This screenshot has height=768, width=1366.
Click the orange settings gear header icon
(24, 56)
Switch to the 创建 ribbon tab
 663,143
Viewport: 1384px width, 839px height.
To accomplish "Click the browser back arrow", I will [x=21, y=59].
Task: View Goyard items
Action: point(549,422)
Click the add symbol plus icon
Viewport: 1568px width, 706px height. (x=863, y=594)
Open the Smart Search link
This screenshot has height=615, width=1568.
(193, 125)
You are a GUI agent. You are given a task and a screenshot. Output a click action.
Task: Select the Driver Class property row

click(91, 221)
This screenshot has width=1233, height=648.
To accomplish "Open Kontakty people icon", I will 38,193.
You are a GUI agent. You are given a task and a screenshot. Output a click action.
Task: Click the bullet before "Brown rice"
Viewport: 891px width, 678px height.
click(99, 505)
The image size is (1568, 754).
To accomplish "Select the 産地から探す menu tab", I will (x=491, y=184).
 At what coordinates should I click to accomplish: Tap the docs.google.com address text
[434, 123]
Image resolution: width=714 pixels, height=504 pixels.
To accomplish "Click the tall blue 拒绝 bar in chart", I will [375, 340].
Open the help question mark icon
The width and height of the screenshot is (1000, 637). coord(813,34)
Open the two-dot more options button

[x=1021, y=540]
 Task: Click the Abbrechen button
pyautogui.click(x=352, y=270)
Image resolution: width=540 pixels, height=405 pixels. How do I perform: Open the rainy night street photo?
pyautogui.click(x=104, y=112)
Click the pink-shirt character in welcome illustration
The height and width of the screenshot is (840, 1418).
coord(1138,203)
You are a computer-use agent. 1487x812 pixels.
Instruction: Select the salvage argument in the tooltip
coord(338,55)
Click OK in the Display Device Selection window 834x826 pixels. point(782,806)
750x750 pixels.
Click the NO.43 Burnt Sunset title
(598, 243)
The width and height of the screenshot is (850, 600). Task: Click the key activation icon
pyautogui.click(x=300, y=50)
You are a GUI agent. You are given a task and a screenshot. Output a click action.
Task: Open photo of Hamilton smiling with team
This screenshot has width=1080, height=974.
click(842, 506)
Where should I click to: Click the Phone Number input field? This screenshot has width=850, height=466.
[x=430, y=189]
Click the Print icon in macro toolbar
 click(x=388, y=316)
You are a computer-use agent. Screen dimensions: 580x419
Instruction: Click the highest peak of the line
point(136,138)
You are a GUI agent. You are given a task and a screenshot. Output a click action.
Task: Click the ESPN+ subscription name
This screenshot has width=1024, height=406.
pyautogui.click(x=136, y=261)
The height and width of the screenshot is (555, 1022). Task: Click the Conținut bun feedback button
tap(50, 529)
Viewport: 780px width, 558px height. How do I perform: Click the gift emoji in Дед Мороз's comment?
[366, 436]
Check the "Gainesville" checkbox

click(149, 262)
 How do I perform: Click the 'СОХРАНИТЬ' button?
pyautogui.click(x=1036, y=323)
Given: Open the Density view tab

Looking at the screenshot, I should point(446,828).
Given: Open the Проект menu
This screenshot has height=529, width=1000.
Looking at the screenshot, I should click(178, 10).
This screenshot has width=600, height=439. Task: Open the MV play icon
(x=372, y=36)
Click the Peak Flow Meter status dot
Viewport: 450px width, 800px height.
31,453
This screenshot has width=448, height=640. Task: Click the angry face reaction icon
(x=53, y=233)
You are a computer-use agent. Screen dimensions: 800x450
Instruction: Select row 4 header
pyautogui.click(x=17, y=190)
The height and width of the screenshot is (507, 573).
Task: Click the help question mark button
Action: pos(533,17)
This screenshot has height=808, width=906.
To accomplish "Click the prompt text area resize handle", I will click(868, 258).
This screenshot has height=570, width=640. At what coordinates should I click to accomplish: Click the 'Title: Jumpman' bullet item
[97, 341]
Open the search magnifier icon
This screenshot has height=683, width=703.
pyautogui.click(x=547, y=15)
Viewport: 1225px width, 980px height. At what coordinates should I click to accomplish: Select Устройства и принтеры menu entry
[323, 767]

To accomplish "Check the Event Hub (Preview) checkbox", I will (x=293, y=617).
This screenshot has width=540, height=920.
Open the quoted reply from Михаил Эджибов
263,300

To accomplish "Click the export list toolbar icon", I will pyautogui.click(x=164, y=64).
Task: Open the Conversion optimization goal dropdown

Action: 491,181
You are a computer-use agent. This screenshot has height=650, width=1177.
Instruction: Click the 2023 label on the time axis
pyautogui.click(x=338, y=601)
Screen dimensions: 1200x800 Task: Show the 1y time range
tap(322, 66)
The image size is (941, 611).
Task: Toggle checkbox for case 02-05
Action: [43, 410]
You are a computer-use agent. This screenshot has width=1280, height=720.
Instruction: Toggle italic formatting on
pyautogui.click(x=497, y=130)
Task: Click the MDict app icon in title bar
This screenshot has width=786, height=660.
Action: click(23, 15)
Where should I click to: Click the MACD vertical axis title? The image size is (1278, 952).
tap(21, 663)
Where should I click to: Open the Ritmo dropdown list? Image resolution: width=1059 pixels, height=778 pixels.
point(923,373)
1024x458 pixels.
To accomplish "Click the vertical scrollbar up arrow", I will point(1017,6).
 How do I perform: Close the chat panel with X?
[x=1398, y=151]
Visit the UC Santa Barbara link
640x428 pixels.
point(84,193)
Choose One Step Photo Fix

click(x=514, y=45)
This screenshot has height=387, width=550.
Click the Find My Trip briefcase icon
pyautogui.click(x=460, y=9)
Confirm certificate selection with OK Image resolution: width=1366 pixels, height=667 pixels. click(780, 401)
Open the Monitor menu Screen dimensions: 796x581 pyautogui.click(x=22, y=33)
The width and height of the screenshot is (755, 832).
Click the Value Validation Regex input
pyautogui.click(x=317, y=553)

GOAL OF THE EXERCISE:
From the first line to the last, retype the material exactly.

FINAL ANSWER:
This screenshot has height=768, width=1366.
Click the orange settings gear header icon
(24, 56)
Switch to the 创建 ribbon tab
 663,143
Viewport: 1384px width, 839px height.
To accomplish "Click the browser back arrow", I will [x=21, y=59].
Task: View Goyard items
Action: point(549,422)
Click the add symbol plus icon
Viewport: 1568px width, 706px height. (x=863, y=594)
Open the Smart Search link
This screenshot has height=615, width=1568.
(193, 125)
You are a GUI agent. You are given a task and a screenshot. Output a click action.
Task: Select the Driver Class property row

click(91, 221)
This screenshot has width=1233, height=648.
To accomplish "Open Kontakty people icon", I will 38,193.
You are a GUI agent. You are given a task and a screenshot. Output a click action.
Task: Click the bullet before "Brown rice"
Viewport: 891px width, 678px height.
click(99, 505)
The image size is (1568, 754).
To accomplish "Select the 産地から探す menu tab", I will (x=491, y=184).
 At what coordinates should I click to accomplish: Tap the docs.google.com address text
[434, 123]
Image resolution: width=714 pixels, height=504 pixels.
To accomplish "Click the tall blue 拒绝 bar in chart", I will [375, 340].
Open the help question mark icon
The width and height of the screenshot is (1000, 637). coord(813,34)
Open the two-dot more options button

[x=1021, y=540]
 Task: Click the Abbrechen button
pyautogui.click(x=352, y=270)
Image resolution: width=540 pixels, height=405 pixels. How do I perform: Open the rainy night street photo?
pyautogui.click(x=104, y=112)
Click the pink-shirt character in welcome illustration
The height and width of the screenshot is (840, 1418).
coord(1138,203)
You are a computer-use agent. 1487x812 pixels.
Instruction: Select the salvage argument in the tooltip
coord(338,55)
Click OK in the Display Device Selection window 834x826 pixels. point(782,806)
750x750 pixels.
Click the NO.43 Burnt Sunset title
(598, 243)
The width and height of the screenshot is (850, 600). Task: Click the key activation icon
pyautogui.click(x=300, y=50)
You are a GUI agent. You are given a task and a screenshot. Output a click action.
Task: Open photo of Hamilton smiling with team
This screenshot has width=1080, height=974.
click(842, 506)
Where should I click to: Click the Phone Number input field? This screenshot has width=850, height=466.
[x=430, y=189]
Click the Print icon in macro toolbar
 click(x=388, y=316)
You are a computer-use agent. Screen dimensions: 580x419
Instruction: Click the highest peak of the line
point(136,138)
You are a GUI agent. You are given a task and a screenshot. Output a click action.
Task: Click the ESPN+ subscription name
This screenshot has width=1024, height=406.
pyautogui.click(x=136, y=261)
The height and width of the screenshot is (555, 1022). Task: Click the Conținut bun feedback button
tap(50, 529)
Viewport: 780px width, 558px height. How do I perform: Click the gift emoji in Дед Мороз's comment?
[366, 436]
Check the "Gainesville" checkbox

click(149, 262)
 How do I perform: Click the 'СОХРАНИТЬ' button?
pyautogui.click(x=1036, y=323)
Given: Open the Density view tab

Looking at the screenshot, I should point(446,828).
Given: Open the Проект menu
This screenshot has height=529, width=1000.
Looking at the screenshot, I should click(178, 10).
This screenshot has width=600, height=439. Task: Open the MV play icon
(x=372, y=36)
Click the Peak Flow Meter status dot
Viewport: 450px width, 800px height.
31,453
This screenshot has width=448, height=640. Task: Click the angry face reaction icon
(x=53, y=233)
You are a computer-use agent. Screen dimensions: 800x450
Instruction: Select row 4 header
pyautogui.click(x=17, y=190)
The height and width of the screenshot is (507, 573).
Task: Click the help question mark button
Action: pos(533,17)
This screenshot has height=808, width=906.
To accomplish "Click the prompt text area resize handle", I will click(868, 258).
This screenshot has height=570, width=640. At what coordinates should I click to accomplish: Click the 'Title: Jumpman' bullet item
[97, 341]
Open the search magnifier icon
This screenshot has height=683, width=703.
pyautogui.click(x=547, y=15)
Viewport: 1225px width, 980px height. At what coordinates should I click to accomplish: Select Устройства и принтеры menu entry
[323, 767]

To accomplish "Check the Event Hub (Preview) checkbox", I will (x=293, y=617).
This screenshot has width=540, height=920.
Open the quoted reply from Михаил Эджибов
263,300

To accomplish "Click the export list toolbar icon", I will pyautogui.click(x=164, y=64).
Task: Open the Conversion optimization goal dropdown

Action: 491,181
You are a computer-use agent. This screenshot has height=650, width=1177.
Instruction: Click the 2023 label on the time axis
pyautogui.click(x=338, y=601)
Screen dimensions: 1200x800 Task: Show the 1y time range
tap(322, 66)
The image size is (941, 611).
Task: Toggle checkbox for case 02-05
Action: [43, 410]
You are a computer-use agent. This screenshot has width=1280, height=720.
Instruction: Toggle italic formatting on
pyautogui.click(x=497, y=130)
Task: Click the MDict app icon in title bar
This screenshot has width=786, height=660.
Action: click(23, 15)
Where should I click to: Click the MACD vertical axis title? The image size is (1278, 952).
tap(21, 663)
Where should I click to: Open the Ritmo dropdown list? Image resolution: width=1059 pixels, height=778 pixels.
point(923,373)
1024x458 pixels.
To accomplish "Click the vertical scrollbar up arrow", I will point(1017,6).
 How do I perform: Close the chat panel with X?
[x=1398, y=151]
Visit the UC Santa Barbara link
640x428 pixels.
point(84,193)
Choose One Step Photo Fix

click(x=514, y=45)
This screenshot has height=387, width=550.
Click the Find My Trip briefcase icon
pyautogui.click(x=460, y=9)
Confirm certificate selection with OK Image resolution: width=1366 pixels, height=667 pixels. click(780, 401)
Open the Monitor menu Screen dimensions: 796x581 pyautogui.click(x=22, y=33)
The width and height of the screenshot is (755, 832).
Click the Value Validation Regex input
pyautogui.click(x=317, y=553)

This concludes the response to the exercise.